- СТРАНИЦА
^^^^
Театр, которого не было: история русского театра в непоказанных спектаклях
Есть спектакли, которые были задуманы и иногда даже полностью поставлены, но так и не показаны публике. Формально их не существует. Но в истории русского театра ХХ века они составляют внушительный раздел. Виной ли тому цензура или стихийное бедствие — иногда оказывается, что выдающиеся режиссеры, знаменитые актеры, композиторы, художники поработали впустую. И теперь только по разрозненным архивным находкам можно судить о том, что же, собственно, пропало. Обозреватели «Коммерсанта» Ольга Федянина и Сергей Конаев рассказывают о самых значительных таких потерях и их последствиях.
От всех прочих искусств театр отличается неспособностью пережить время: бессмертный как жанр, он мимолетен как произведение.
^^^^
- ЧТО СДЕЛАТЬ
1. Чем, по словам статьи о непоказанных спектаклях, театр отличается от всех прочих искусств?
2. Перепишите дословно отрывок из статьи о непоказанных спектаклях: начните со слов «Театр, которого не» и закончите словами «и их последствиях.».
^^^^
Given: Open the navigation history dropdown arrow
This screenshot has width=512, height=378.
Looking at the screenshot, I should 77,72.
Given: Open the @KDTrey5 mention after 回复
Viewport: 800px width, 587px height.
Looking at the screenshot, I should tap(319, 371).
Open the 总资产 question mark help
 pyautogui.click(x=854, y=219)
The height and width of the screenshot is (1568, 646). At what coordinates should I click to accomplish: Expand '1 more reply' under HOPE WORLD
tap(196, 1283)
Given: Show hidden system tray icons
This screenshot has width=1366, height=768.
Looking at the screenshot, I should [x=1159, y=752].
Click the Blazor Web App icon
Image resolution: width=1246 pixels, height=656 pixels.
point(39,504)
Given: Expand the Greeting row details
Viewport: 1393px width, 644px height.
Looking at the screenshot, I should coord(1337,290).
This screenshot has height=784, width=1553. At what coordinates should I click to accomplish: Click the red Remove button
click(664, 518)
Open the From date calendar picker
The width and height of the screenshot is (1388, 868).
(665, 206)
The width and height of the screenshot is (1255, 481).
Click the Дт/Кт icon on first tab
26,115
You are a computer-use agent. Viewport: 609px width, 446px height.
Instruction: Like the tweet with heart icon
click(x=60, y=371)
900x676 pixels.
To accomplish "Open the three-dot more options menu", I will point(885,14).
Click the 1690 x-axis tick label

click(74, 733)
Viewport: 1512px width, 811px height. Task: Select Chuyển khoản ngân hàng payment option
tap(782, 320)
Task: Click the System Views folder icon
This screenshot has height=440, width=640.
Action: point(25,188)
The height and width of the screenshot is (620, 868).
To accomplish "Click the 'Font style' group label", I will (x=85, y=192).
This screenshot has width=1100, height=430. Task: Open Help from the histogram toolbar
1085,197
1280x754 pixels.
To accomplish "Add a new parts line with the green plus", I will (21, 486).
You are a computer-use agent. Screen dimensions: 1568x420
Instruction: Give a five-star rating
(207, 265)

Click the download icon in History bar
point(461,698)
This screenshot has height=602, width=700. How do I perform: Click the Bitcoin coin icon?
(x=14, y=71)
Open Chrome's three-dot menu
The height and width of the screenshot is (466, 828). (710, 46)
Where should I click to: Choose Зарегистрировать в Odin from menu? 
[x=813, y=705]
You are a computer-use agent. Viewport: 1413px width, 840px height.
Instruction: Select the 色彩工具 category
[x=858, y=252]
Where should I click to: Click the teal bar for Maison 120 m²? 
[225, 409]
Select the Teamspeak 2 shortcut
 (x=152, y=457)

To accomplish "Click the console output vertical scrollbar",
^^^^
- РЕШЕНИЯ ЗАДАНИЙ
1. Неспособностью пережить время.

2.
Театр, которого не было: история русского театра в непоказанных спектаклях
Есть спектакли, которые были задуманы и иногда даже полностью поставлены, но так и не показаны публике. Формально их не существует. Но в истории русского театра ХХ века они составляют внушительный раздел. Виной ли тому цензура или стихийное бедствие — иногда оказывается, что выдающиеся режиссеры, знаменитые актеры, композиторы, художники поработали впустую. И теперь только по разрозненным архивным находкам можно судить о том, что же, собственно, пропало. Обозреватели «Коммерсанта» Ольга Федянина и Сергей Конаев рассказывают о самых значительных таких потерях и их последствиях.